Mr. Bond’s statement that Vermont would be moving into the Stone Age is short sighted and blatantly biased; by choosing “bio”-plastics, we are supporting the genetically modified monoculture biotechnology that antithesizes our efforts toward developing sustainable agroecosystems. While biodegradable polymers may be a step beyond their nondegradable and petroleum-derived cousins, they are also direct descendants of the agroindustrial complex, which is heavily fossil fueled. My suggestion: Whenever possible (and it usually is if you think about it), show some respect for your food system and earth: Bring your own reusable utensils!
Right About Reagan
Thanks for [“Poli Psy,” February 16]; few dare to challenge the myth. Far from being one of the greatest presidents, Ronald Reagan did more damage to the democratic ideal than any president we have had before or since. He created the insane idea — certainly it would have seemed insane to the Founding Fathers — that government is, in itself, the problem. He did more to concentrate power in the hands of the few — crushing unions, crushing freedom movements abroad, destroying the concept of progressive taxation — than George III ever could have done.
Work to Own
As Kevin Kelley notes in “Making It” [February 16], employee ownership empowers employees — and better business performance is often the result. Another important point is that when employees own the company, it’s much less likely to leave the state. Entrepreneurs who are concerned with their employees and their families, and the communities in which businesses reside, all can benefit from employee ownership.
Jamison is program director for the Vermont Employee Ownership Center.
Good job as usual in [“Fair Game,” February 23]. My memory may not be perfect, but I can’t remember anyone who has run against Bernie ever winning an election again. (Peter Smith is the only one I know of who beat him, and even he never won an election again. I think Paul Poirier was in that race, too, and he went into political exile for some time.) I don’t know of any other politician with such a record.
In her informative article on the Northeast Organic Farming Association of Vermont Winter Conference [“Blood, Syrup and Samosas,” February 16], food writer Corin Hirsch underlined an accusation made by Shannon Hayes, author of Radical Homemakers: Reclaiming Domesticity from Consumer Culture: “‘Mainstream consumer culture’ is disconnected from the life-death cycle of the farm.”

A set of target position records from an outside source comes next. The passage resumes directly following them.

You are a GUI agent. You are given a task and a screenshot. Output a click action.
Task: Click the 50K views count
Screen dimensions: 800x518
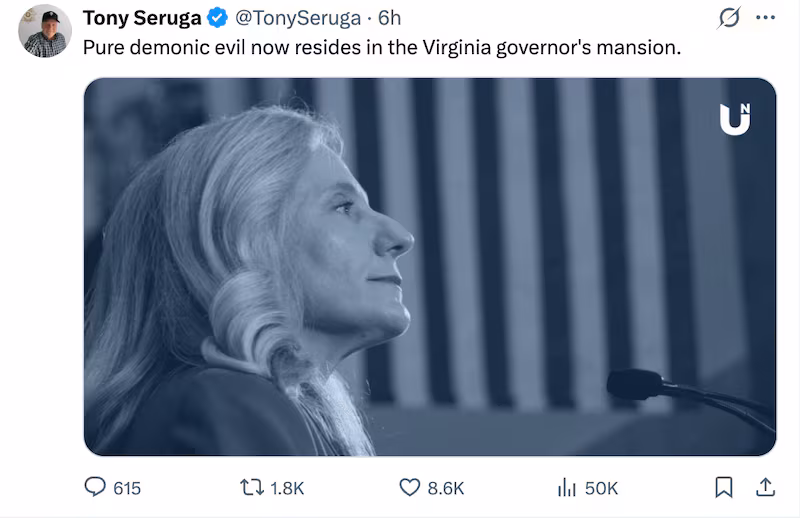point(601,488)
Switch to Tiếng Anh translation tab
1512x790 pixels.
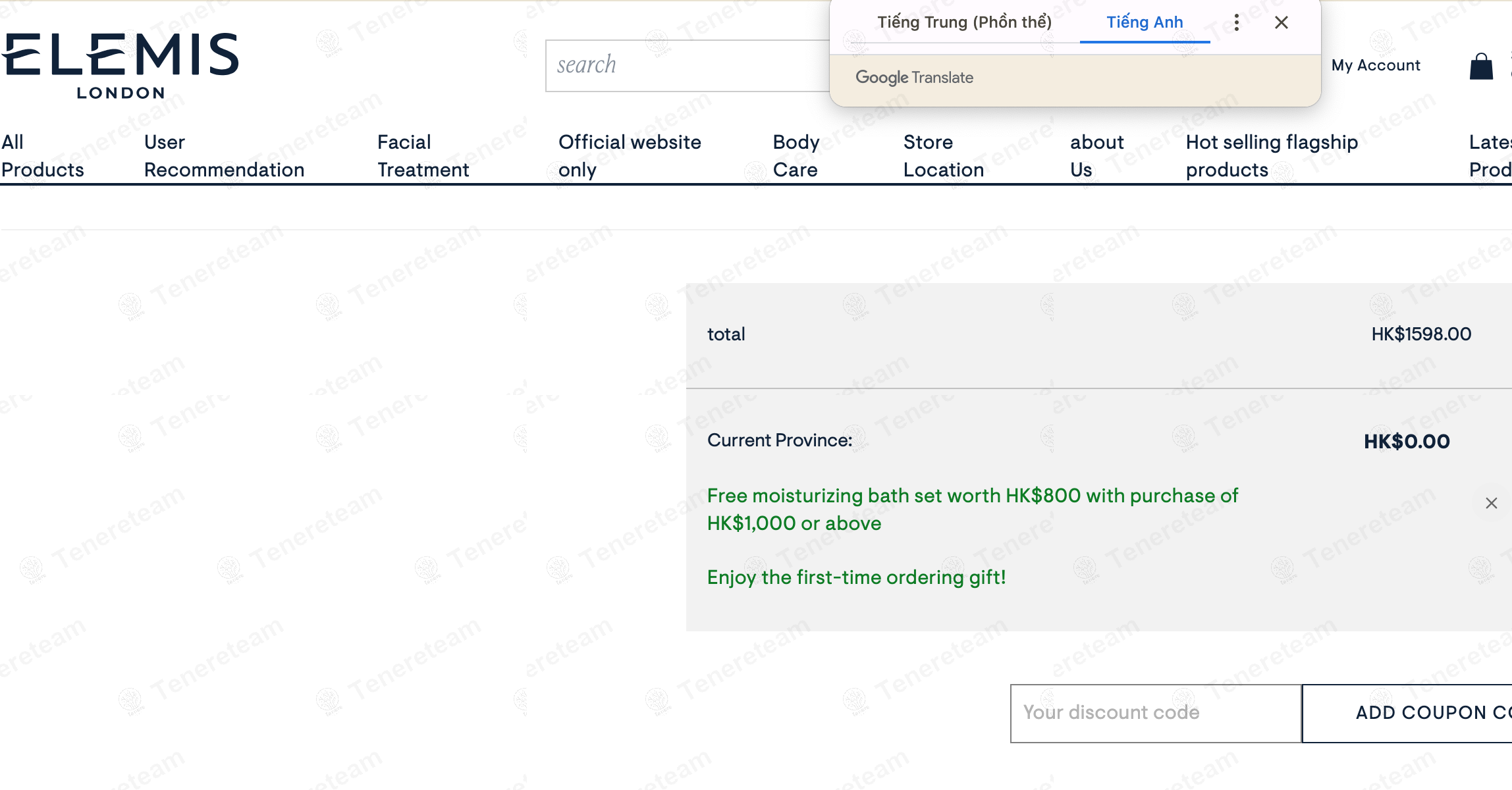(x=1145, y=22)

The vestigial vermiform appendix, a now unused organ in the human digestive system, is considered by many to be a strong indicator that Homo sapiens once relied heavily on a high-fiber diet. Considering this possibility in a discussion of present eating habits, it is safe to assume that the inclusion of flesh in the human diet was based on need and, perhaps, preference. It goes without saying that the consumption of flesh of any kind requires the abattoir. In the sense that “life” is taken, this reality can be extended to consumption of fruits and vegetables. It is also wise to include in this reality the physical labor and skills required to produce the variety of crops and livestock now consumed.
It is purported by experts in varied disciplines that sustainability of lifestyle and culture is progressively moving away from dependence on global economy toward dependence on local community and, in the final analysis, to self-reliance and the return to the tasks implied in the concept of “domesticity.”
The HowardCenter pays $3000 a month in rent to the Roman Catholic Diocese of Vermont, and Burlington College is paying $5000 a month to house students. Those figures were reversed in a story that appeared in last week’s Seven Days.